**Exercise brief:** Take every line containing "item" out of the records.

**Given entries:**
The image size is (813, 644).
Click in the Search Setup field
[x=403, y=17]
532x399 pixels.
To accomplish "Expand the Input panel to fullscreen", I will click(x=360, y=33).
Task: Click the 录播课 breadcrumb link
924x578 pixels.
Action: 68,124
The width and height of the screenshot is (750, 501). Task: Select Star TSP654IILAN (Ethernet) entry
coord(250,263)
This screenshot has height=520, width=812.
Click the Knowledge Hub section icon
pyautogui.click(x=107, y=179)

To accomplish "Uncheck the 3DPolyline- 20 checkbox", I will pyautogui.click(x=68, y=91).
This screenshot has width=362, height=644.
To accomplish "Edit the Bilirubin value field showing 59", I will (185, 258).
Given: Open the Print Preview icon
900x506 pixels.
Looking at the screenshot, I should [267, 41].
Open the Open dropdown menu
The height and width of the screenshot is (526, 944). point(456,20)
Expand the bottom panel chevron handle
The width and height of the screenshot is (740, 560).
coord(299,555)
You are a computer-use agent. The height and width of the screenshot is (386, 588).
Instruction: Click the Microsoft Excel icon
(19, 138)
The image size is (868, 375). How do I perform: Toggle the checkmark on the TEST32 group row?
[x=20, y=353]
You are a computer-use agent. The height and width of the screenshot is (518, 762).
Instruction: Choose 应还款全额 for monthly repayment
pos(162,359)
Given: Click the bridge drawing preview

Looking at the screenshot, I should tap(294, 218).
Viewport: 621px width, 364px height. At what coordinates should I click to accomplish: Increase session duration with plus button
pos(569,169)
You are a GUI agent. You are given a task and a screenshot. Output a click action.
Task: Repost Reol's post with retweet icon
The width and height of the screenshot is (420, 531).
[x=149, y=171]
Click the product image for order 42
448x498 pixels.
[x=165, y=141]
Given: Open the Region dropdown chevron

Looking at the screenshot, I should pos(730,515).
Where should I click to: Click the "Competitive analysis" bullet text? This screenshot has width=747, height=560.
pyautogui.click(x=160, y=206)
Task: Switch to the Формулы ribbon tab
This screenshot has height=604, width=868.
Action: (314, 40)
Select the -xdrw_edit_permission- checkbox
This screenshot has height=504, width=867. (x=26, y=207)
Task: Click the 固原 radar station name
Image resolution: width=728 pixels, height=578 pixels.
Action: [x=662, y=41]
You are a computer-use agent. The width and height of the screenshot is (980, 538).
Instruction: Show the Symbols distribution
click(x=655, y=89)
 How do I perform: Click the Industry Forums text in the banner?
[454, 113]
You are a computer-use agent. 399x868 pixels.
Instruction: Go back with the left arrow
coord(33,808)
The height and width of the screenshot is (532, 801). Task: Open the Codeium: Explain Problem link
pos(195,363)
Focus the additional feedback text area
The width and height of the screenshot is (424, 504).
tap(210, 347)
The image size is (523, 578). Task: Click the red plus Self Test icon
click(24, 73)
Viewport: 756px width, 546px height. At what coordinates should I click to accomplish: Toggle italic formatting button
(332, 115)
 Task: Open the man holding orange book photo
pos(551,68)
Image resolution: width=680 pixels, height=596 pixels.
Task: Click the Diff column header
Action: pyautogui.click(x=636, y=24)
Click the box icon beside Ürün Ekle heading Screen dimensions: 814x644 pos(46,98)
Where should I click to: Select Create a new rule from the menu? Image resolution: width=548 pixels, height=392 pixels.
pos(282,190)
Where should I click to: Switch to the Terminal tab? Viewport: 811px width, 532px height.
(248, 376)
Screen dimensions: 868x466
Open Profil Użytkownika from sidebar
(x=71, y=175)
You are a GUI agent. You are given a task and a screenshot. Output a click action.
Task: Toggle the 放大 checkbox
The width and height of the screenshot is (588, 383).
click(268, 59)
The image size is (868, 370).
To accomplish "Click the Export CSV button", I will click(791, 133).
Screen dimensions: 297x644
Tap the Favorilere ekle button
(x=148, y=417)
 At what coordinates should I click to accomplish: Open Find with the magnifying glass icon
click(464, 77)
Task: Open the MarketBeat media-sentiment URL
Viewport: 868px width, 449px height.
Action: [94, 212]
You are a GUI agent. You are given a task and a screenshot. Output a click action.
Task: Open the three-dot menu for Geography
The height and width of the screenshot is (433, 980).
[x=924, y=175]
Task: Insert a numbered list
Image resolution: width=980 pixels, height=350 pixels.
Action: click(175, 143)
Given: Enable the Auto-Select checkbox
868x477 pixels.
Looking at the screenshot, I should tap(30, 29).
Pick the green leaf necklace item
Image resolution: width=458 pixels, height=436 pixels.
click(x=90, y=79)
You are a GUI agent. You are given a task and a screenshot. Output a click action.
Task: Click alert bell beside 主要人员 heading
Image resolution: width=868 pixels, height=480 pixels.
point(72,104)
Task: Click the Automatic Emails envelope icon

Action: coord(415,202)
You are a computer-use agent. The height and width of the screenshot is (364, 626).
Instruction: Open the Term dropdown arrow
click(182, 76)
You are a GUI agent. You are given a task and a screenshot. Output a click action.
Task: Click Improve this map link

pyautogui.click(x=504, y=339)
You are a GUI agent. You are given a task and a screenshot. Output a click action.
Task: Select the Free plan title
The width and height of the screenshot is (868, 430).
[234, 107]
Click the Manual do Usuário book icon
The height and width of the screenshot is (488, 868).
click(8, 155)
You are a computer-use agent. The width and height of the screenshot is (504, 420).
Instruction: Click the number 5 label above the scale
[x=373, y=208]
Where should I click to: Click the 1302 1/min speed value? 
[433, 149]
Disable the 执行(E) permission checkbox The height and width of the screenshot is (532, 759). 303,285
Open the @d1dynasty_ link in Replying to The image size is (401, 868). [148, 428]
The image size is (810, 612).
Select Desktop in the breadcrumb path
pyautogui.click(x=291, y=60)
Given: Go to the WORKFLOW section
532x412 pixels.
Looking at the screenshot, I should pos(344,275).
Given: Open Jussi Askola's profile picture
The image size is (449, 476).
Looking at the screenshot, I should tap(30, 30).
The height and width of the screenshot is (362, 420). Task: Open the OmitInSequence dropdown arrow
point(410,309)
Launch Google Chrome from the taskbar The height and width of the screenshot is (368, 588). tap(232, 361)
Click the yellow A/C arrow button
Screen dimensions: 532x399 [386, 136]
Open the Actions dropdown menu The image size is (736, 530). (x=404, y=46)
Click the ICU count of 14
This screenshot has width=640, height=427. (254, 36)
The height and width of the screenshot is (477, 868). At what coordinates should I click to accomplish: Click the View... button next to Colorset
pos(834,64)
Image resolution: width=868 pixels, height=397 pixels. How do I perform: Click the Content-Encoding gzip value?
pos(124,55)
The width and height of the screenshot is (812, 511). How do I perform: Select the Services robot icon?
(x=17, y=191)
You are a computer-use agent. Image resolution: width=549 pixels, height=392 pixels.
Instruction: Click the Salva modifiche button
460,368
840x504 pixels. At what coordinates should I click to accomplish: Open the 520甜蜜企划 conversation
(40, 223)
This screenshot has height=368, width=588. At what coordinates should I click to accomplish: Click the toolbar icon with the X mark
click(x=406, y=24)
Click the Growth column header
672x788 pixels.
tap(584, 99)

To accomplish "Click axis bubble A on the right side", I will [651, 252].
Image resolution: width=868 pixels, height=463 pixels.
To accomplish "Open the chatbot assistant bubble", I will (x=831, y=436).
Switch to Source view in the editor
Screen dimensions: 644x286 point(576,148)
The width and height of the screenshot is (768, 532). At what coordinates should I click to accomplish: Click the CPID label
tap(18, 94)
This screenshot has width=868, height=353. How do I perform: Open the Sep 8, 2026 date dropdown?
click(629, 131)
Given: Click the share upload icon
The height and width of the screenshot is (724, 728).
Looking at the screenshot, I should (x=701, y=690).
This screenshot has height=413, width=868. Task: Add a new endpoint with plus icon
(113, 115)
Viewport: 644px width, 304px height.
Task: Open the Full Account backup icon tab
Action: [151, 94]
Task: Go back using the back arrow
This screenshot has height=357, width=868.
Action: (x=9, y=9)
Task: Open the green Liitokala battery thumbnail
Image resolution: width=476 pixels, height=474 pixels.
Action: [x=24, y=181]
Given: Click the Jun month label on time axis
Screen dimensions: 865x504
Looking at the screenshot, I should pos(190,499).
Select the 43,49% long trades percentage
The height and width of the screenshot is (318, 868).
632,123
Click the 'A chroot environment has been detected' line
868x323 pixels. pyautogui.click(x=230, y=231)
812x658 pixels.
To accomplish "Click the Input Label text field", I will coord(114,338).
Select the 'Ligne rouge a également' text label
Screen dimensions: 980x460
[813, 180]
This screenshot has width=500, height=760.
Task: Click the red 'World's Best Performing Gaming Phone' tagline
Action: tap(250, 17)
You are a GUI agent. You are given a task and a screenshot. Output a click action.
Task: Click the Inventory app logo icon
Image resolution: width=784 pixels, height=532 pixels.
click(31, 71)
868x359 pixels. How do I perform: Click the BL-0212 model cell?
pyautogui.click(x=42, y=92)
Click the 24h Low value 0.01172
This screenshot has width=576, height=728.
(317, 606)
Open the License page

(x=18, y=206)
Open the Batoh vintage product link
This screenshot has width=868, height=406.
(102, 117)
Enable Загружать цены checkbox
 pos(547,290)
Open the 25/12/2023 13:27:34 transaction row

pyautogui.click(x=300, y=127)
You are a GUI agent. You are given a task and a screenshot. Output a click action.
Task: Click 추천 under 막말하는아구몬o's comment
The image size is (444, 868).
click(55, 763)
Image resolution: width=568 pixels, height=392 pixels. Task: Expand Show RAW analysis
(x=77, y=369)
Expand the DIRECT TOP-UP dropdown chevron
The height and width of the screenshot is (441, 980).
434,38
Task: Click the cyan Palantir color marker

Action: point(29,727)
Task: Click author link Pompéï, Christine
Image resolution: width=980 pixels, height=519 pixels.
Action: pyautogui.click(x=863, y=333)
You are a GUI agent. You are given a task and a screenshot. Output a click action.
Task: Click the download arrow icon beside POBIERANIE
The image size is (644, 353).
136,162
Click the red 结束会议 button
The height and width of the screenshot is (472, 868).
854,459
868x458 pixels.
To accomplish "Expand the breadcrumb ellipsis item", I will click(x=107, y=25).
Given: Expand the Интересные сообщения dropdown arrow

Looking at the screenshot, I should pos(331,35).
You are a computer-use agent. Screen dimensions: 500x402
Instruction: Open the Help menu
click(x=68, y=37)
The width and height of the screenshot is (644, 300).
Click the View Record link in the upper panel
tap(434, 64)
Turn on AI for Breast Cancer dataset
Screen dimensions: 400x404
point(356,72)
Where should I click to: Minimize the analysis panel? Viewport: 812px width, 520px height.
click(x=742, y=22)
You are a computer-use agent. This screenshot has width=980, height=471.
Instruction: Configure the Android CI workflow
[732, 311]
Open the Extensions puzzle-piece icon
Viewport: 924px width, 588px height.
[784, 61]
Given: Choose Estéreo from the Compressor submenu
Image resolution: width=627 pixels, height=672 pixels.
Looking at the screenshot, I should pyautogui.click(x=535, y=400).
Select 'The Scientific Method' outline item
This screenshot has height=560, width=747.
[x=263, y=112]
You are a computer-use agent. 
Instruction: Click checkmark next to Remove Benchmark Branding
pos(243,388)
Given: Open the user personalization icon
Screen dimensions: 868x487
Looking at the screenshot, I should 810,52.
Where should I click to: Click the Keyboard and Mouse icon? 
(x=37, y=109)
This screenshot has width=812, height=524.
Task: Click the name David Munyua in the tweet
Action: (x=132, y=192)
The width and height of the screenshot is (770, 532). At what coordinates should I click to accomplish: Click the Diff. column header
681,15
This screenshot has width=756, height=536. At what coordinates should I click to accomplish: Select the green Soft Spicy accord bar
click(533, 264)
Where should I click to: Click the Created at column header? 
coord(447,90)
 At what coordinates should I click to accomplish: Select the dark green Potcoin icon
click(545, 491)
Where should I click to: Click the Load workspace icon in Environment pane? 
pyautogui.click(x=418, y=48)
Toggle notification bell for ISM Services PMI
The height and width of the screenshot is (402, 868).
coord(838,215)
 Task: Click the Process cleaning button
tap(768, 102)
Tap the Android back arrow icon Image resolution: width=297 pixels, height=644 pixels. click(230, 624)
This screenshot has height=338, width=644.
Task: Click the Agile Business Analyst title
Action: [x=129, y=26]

**Final answer:**
Pick the green leaf necklace item
To accomplish "Expand the breadcrumb ellipsis item", I will click(x=107, y=25).
Select 'The Scientific Method' outline item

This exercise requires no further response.